Side note: at this point, the need to increase hardware is more for availability than for scalability.

Constraints:

  • We want to be able to continue operations in the case where we loose a datacenter, including normal maintenance operations.
  • Each data center is serving traffic in a completely isolated manner, users are sent to a specific datacenter based on network proximity. The implication here is that we don't want to rely on the secondary datacenter for the reliability of the main cluster.
  • WDQS sometimes need full data reload, where a server being reloaded needs to be taken out of traffic for multiple days. At the moment, our clusters are composed of 2 nodes, which means that during maintenance, we are running on a single node.

Goal:

  • Increase the size of both eqiad and codfw WDQS clusters to 3 nodes (adding 1 node to each cluster)

Notes:

  • If budget is an issue, adding a node to eqiad should be the priority. That way, we can operate the eqiad cluster comfortably and in case we need to switch to codfw we accept to be in a degraded situation where major maintenance operations might be delayed. This is only a transitory solution. Once we have active/active clusters, codfw will need to be operable just as much as eqiad.
  • This request is similar to T139482

Sizing:

Hardware should be similar to the current wdqs200[12] configuration:

CPU: dual Intel(R) Xeon(R) CPU E5-2620 v3
Disk: 800GB raw raided space SSD
RAM: 96GB

number of servers:
eqiad: 1
codfw: 1 (we might be able to do without the codfw server in the short term if that is an issue)

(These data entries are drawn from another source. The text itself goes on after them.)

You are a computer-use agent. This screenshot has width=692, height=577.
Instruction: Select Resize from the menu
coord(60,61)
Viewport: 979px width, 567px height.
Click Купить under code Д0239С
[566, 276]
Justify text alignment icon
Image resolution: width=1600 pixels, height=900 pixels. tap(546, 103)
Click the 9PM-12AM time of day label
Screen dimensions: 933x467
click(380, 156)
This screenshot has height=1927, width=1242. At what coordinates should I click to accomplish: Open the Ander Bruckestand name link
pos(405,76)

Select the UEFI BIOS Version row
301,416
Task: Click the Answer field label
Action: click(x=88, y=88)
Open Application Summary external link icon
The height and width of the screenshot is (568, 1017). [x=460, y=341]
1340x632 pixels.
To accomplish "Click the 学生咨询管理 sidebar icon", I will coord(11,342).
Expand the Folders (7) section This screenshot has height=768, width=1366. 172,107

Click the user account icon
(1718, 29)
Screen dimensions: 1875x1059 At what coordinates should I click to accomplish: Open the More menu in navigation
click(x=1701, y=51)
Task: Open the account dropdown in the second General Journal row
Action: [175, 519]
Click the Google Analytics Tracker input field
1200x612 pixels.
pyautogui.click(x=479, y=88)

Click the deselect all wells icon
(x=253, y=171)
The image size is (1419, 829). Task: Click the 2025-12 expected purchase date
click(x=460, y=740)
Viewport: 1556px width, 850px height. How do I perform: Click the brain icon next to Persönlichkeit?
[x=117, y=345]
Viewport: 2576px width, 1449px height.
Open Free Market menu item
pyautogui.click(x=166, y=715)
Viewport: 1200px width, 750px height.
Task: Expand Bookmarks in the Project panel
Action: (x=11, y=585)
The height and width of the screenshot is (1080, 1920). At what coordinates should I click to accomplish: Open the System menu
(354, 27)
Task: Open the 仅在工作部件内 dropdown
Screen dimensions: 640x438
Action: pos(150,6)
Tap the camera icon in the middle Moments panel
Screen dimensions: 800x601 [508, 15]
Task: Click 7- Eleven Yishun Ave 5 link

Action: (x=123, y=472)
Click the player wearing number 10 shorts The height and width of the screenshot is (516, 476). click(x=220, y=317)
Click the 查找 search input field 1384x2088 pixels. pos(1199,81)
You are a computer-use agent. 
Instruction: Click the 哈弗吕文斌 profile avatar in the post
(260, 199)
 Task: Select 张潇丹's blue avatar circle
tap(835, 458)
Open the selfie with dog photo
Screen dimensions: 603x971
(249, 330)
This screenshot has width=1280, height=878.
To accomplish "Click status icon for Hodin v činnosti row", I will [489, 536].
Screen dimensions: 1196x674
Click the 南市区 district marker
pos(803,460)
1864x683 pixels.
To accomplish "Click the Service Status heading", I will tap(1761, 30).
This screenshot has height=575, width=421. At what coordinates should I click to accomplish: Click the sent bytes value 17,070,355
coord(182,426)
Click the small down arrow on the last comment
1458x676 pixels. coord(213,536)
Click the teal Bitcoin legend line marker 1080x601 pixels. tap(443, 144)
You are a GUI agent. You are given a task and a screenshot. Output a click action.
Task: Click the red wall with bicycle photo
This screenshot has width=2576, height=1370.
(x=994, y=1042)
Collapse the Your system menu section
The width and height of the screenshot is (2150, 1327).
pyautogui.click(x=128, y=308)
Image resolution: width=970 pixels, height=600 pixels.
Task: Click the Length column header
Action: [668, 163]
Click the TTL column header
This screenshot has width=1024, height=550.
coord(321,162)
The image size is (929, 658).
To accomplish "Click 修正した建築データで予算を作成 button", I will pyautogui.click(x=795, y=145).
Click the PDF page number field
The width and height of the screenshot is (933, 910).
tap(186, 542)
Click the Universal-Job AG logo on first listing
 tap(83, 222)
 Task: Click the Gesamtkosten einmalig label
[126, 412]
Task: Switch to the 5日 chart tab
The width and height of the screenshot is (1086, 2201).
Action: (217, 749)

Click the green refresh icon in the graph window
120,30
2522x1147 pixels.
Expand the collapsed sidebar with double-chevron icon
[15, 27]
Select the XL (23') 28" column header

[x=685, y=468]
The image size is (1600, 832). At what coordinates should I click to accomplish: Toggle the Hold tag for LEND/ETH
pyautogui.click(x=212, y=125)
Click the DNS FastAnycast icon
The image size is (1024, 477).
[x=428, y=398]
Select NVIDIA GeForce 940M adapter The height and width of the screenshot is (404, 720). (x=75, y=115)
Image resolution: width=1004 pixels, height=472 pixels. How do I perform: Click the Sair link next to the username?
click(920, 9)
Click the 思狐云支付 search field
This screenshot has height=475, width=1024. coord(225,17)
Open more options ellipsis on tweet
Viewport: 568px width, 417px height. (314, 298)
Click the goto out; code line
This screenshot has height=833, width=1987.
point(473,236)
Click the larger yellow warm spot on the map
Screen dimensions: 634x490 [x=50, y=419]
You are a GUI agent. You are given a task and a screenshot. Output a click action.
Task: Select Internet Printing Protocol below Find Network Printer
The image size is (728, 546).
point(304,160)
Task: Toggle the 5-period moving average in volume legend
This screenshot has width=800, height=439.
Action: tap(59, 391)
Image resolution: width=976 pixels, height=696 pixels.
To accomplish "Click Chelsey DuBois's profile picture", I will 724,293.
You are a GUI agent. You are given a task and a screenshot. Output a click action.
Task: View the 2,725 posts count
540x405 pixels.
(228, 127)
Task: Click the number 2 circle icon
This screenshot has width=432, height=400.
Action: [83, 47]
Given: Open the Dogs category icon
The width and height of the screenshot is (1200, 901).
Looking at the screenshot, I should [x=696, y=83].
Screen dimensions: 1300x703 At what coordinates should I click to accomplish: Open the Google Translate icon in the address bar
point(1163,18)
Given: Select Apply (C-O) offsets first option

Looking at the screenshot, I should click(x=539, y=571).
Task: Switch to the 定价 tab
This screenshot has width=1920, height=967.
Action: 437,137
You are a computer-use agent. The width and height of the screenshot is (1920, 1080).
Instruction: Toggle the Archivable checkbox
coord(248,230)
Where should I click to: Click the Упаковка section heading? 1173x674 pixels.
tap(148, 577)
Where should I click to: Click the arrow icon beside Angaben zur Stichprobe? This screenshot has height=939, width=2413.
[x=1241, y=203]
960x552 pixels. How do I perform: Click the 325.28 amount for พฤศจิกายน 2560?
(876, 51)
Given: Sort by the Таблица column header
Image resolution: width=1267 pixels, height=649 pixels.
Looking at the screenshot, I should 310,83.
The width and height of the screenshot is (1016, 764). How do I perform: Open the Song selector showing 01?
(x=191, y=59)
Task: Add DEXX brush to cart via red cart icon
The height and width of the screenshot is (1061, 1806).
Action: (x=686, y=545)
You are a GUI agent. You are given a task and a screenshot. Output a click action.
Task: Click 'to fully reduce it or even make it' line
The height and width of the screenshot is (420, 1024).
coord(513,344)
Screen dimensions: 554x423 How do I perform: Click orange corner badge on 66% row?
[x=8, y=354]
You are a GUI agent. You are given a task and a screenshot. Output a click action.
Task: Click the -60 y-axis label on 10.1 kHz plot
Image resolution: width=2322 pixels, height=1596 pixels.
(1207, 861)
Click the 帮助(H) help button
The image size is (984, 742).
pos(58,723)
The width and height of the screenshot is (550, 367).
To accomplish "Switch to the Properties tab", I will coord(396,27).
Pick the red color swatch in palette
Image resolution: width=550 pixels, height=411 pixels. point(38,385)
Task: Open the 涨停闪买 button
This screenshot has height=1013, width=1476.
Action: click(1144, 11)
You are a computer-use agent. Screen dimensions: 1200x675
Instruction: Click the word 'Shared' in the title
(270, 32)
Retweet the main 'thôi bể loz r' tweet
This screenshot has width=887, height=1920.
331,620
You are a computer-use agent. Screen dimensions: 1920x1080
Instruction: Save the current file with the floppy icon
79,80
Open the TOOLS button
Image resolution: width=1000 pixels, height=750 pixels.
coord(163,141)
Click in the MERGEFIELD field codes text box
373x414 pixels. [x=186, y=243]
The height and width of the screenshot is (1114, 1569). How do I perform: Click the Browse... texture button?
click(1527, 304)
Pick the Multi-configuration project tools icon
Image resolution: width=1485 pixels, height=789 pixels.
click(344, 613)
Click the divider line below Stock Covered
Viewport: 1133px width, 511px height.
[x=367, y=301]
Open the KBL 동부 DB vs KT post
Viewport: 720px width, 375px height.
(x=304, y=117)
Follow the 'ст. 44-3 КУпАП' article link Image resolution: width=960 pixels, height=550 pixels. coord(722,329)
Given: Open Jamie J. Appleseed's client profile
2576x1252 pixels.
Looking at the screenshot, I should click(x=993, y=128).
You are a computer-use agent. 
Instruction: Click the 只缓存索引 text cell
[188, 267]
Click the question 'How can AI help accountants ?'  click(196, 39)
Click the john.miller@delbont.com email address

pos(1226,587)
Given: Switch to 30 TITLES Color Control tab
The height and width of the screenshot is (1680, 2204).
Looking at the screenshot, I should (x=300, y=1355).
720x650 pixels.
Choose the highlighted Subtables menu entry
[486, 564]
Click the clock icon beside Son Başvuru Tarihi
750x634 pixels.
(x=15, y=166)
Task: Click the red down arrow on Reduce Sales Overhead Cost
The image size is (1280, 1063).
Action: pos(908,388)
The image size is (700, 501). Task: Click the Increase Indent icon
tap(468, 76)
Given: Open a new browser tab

Gehel reassigned this task from Gehel to Deskana.Oct 25 2016, 1:52 PM

@Deskana I reassign this to you. Let me know if you need more details or if you want me to move forward and open a hardware request for this.

Note: I don't think we need 800G of diskspace there. Somewhere around 400 G would be enough for at least some time.

MaxSem moved this task from Needs triage to Ops on the Discovery board.Oct 26 2016, 9:26 PM
Deskana updated the task description. (Show Details)Oct 27 2016, 4:17 PM

@Gehel Thanks! I'll ask Katie where she's at with this.

Restricted Application added a project: Operations. · View Herald TranscriptOct 27 2016, 5:53 PM
RobH created subtask Unknown Object (Task).Oct 27 2016, 7:04 PM
RobH changed the task status from Open to Stalled.Oct 31 2016, 8:14 PM
RobH added subscribers: K4-713, mark, RobH.

I received an IRC notice from Mark to start working on this, from an out of band coversation between @mark and @K4-713.

I've created the sub-tasks in the procurement S4 space, due to private pricing data. All quotes will need to be reviewed on sub-task T149351.

As it seems that is all the info needed on this, I'm going to set it to stalled, while quote selection is in progress on the sub-task.

Smalyshev reopened this task as Stalled.Nov 1 2016, 1:17 AM
OakleyAlways1 closed this task as Invalid.Nov 1 2016, 1:18 AM

Really stop hacking me

Smalyshev reopened this task as Stalled.Nov 1 2016, 1:21 AM
mark closed subtask Unknown Object (Task) as Resolved.Dec 13 2016, 1:41 PM
RobH reopened subtask Unknown Object (Task) as Open.Dec 14 2016, 7:16 PM
Cmjohnson closed subtask Unknown Object (Task) as Resolved.Dec 14 2016, 7:16 PM
RobH closed this task as Resolved.Dec 16 2016, 5:37 PM

As both wdqs expansion systems have been ordered and have setup tasks, I'm resolving this hardware-request.